REPUBLIKA.CO.ID, BRUSSELS -- Negara-negara Uni Eropa (UE) telah membuat terobosan dalam pembicaraan migrasi pada Kamis (8/6/2023). Mereka menyepakati rencana untuk berbagi tanggung jawab bagi para migran yang memasuki Eropa tanpa izin.
Permasalahan migran yang memasuki kawasan Eropa adalah akar dari salah satu krisis politik terlama di blok itu. Setelah seharian bernegosiasi di Luksemburg, para menteri dalam negeri UE menyetujui kesepakatan bersama.
Anggota UE akan menyeimbangkan kewajiban bagi negara-negara tempat sebagian besar migran tiba. Tindakan ini untuk memproses dan mengajukan persyaratan anggota lain untuk memberikan dukungan, baik secara finansial atau dengan menampung pengungsi.
Menteri Migrasi Swedia, Maria Malmer Stenergard, menggambarkan kesepakatan itu sebagai langkah bersejarah dan sukses besar. Dia menyatakan, keterkejutannya bahwa perpecahan yang telah lama berlangsung telah diatasi.
"Sejujurnya, saya tidak terlalu percaya saya akan duduk di sini mengatakan ini, tapi inilah kami," kata Stenergard yang negaranya saat ini memegang jabatan kepresidenan bergilir UE dan menengahi perjanjian itu.
Stenergard mengatakan, isi kesepakatan itu merupakan pilar utama reformasi sistem suaka UE. "Merupakan kunci keseimbangan yang baik antara tanggung jawab dan solidaritas," ujarnya.
Stenergard mengatakan, bahwa proposal Swedia untuk sistem negara-negara yang tidak ingin menerima migran dapat membayar uang sebagai gantinya.

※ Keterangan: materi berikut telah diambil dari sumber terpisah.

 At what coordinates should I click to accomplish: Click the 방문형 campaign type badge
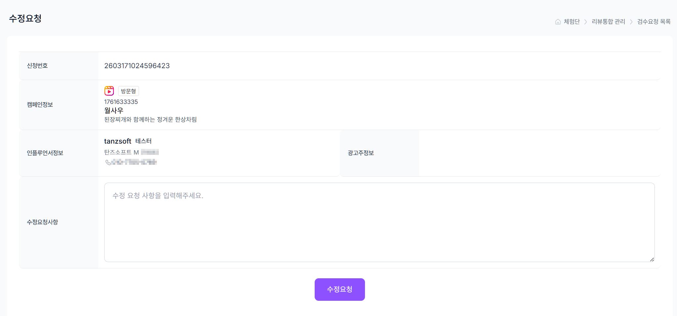[128, 91]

Jumlahnya mencapai 20.000 euro per migran.
Sistem suaka Eropa runtuh delapan tahun lalu setelah lebih dari satu juta orang masuk. Ketika itu kapasitas penerimaan yang kewalahan di Yunani dan Italia, dalam proses yang memicu salah satu krisis politik terbesar di UE.
Negara-negara anggota UE pun telah berselisih sejak itu tentang negara yang harus bertanggung jawab atas kedatangan tanpa izin tersebut. Mereka berdebat tentang sikap anggota lain yang wajib membantu mengatasinya atau tidak.
Meski telah muncul kesepakatan dalam masalah tersebut, tidak semua negara mendukungnya. Namun hanya dukungan mayoritas yang memenuhi syarat yang diperlukan dalam menjalankan rencana itu. Kira-kira diperlukan dua pertiga dari negara-negara anggota yang merupakan sekitar dua pertiga dari total populasi UE yang berjumlah 450 juta orang.
Republik Ceko meminta untuk dikeluarkan dari “klausul solidaritas” migran. Pengajuan itu mengingat jumlah pengungsi yang sudah ditampungnya dari Ukraina.
Sedangkan Malta abstain, tetapi keberatan dari Italia dan Yunani diatasi dalam putaran pembicaraan yang terlambat. Kedua negara itu yang paling terpukul pada masa lalu dalam persoalan migran.
Komisaris Urusan Dalam Negeri Ylva Johansson merasa optimis tentang negosiasi dengan parlemen, meskipun majelis mendesak relokasi wajib. "Kami masih memiliki beberapa langkah untuk dilakukan sampai kami benar-benar menyelesaikan ini, tetapi saya pikir jelas bahwa kami telah membuat kemajuan besar dalam hal membangun kepercayaan," katanya.
Pakta tersebut akan membentuk sikap negosiasi 27 negara UE dalam pembicaraan dengan Parlemen Eropa. Lembaga itu mengharuskan negara-negara untuk menyusun rencana dukungan migran tahunan yang terperinci untuk membantu negara-negara anggota garis depan dan relokasi wajib pengungsi.
Anggota parlemen UE telah memperingatkan bahwa ini adalah kesempatan terakhir untuk memecahkan teka-teki sebelum pemilu di seluruh UE dalam satu tahun. “Jika kita melewatkan kesempatan ini untuk memperbaikinya, saya rasa kita tidak akan memiliki kesempatan lain,” kata anggota parlemen Sosialis Spanyol dan pemimpin kebijakan migrasi Juan Fernando Lopez Aguilar pada April.